*** Extracted material

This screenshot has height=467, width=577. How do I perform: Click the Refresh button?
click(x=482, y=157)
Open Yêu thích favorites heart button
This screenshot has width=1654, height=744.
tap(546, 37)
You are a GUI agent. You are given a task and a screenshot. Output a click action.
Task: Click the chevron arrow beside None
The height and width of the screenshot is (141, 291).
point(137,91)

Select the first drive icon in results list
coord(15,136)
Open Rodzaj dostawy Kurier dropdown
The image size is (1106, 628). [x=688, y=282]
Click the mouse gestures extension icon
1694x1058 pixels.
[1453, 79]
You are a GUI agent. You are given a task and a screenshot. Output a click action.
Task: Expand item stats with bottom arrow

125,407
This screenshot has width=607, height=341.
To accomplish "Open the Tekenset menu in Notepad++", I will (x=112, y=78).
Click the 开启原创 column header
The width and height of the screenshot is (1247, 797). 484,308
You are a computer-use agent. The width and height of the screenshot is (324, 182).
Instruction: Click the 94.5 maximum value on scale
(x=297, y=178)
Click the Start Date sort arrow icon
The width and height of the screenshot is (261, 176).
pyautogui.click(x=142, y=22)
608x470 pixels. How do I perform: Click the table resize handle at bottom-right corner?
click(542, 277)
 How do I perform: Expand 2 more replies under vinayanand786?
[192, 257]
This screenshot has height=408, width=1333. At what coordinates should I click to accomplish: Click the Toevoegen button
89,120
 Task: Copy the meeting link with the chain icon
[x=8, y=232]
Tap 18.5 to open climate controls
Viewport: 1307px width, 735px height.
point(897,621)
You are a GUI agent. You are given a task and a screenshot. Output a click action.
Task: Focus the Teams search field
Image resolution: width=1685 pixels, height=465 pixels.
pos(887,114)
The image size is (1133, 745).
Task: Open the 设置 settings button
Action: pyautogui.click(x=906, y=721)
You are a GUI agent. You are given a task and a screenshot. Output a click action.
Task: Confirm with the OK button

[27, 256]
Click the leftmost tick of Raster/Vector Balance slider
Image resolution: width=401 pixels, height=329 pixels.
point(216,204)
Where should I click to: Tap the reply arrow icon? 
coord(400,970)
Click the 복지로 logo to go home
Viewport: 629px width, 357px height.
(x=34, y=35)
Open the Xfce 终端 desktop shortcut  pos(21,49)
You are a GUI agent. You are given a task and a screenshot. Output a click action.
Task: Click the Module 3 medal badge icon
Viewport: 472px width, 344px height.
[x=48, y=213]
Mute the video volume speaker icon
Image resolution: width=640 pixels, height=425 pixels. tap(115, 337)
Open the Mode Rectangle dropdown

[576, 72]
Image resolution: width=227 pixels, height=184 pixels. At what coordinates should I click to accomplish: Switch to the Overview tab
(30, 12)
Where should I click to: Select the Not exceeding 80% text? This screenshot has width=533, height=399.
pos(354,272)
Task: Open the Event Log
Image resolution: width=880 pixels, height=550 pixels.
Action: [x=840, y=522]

******

• Exercise requirements
Can you rewrite every line of the rows above as a Markdown table with the columns Number and Row line, numbering the lines in order and skipping blank ones?

• Result
| Number | Row line |
|---|---|
| 1 | This screenshot has height=467, width=577. How do I perform: Click the Refresh button? |
| 2 | click(x=482, y=157) |
| 3 | Open Yêu thích favorites heart button |
| 4 | This screenshot has width=1654, height=744. |
| 5 | tap(546, 37) |
| 6 | You are a GUI agent. You are given a task and a screenshot. Output a click action. |
| 7 | Task: Click the chevron arrow beside None |
| 8 | The height and width of the screenshot is (141, 291). |
| 9 | point(137,91) |
| 10 | Select the first drive icon in results list |
| 11 | coord(15,136) |
| 12 | Open Rodzaj dostawy Kurier dropdown |
| 13 | The image size is (1106, 628). [x=688, y=282] |
| 14 | Click the mouse gestures extension icon |
| 15 | 1694x1058 pixels. |
| 16 | [1453, 79] |
| 17 | You are a GUI agent. You are given a task and a screenshot. Output a click action. |
| 18 | Task: Expand item stats with bottom arrow |
| 19 | 125,407 |
| 20 | This screenshot has width=607, height=341. |
| 21 | To accomplish "Open the Tekenset menu in Notepad++", I will (x=112, y=78). |
| 22 | Click the 开启原创 column header |
| 23 | The width and height of the screenshot is (1247, 797). 484,308 |
| 24 | You are a computer-use agent. The width and height of the screenshot is (324, 182). |
| 25 | Instruction: Click the 94.5 maximum value on scale |
| 26 | (x=297, y=178) |
| 27 | Click the Start Date sort arrow icon |
| 28 | The width and height of the screenshot is (261, 176). |
| 29 | pyautogui.click(x=142, y=22) |
| 30 | 608x470 pixels. How do I perform: Click the table resize handle at bottom-right corner? |
| 31 | click(542, 277) |
| 32 |  How do I perform: Expand 2 more replies under vinayanand786? |
| 33 | [192, 257] |
| 34 | This screenshot has height=408, width=1333. At what coordinates should I click to accomplish: Click the Toevoegen button |
| 35 | 89,120 |
| 36 |  Task: Copy the meeting link with the chain icon |
| 37 | [x=8, y=232] |
| 38 | Tap 18.5 to open climate controls |
| 39 | Viewport: 1307px width, 735px height. |
| 40 | point(897,621) |
| 41 | You are a GUI agent. You are given a task and a screenshot. Output a click action. |
| 42 | Task: Focus the Teams search field |
| 43 | Image resolution: width=1685 pixels, height=465 pixels. |
| 44 | pos(887,114) |
| 45 | The image size is (1133, 745). |
| 46 | Task: Open the 设置 settings button |
| 47 | Action: pyautogui.click(x=906, y=721) |
| 48 | You are a GUI agent. You are given a task and a screenshot. Output a click action. |
| 49 | Task: Confirm with the OK button |
| 50 | [27, 256] |
| 51 | Click the leftmost tick of Raster/Vector Balance slider |
| 52 | Image resolution: width=401 pixels, height=329 pixels. |
| 53 | point(216,204) |
| 54 | Where should I click to: Tap the reply arrow icon?  |
| 55 | coord(400,970) |
| 56 | Click the 복지로 logo to go home |
| 57 | Viewport: 629px width, 357px height. |
| 58 | (x=34, y=35) |
| 59 | Open the Xfce 终端 desktop shortcut  pos(21,49) |
| 60 | You are a GUI agent. You are given a task and a screenshot. Output a click action. |
| 61 | Task: Click the Module 3 medal badge icon |
| 62 | Viewport: 472px width, 344px height. |
| 63 | [x=48, y=213] |
| 64 | Mute the video volume speaker icon |
| 65 | Image resolution: width=640 pixels, height=425 pixels. tap(115, 337) |
| 66 | Open the Mode Rectangle dropdown |
| 67 | [576, 72] |
| 68 | Image resolution: width=227 pixels, height=184 pixels. At what coordinates should I click to accomplish: Switch to the Overview tab |
| 69 | (30, 12) |
| 70 | Where should I click to: Select the Not exceeding 80% text? This screenshot has width=533, height=399. |
| 71 | pos(354,272) |
| 72 | Task: Open the Event Log |
| 73 | Image resolution: width=880 pixels, height=550 pixels. |
| 74 | Action: [x=840, y=522] |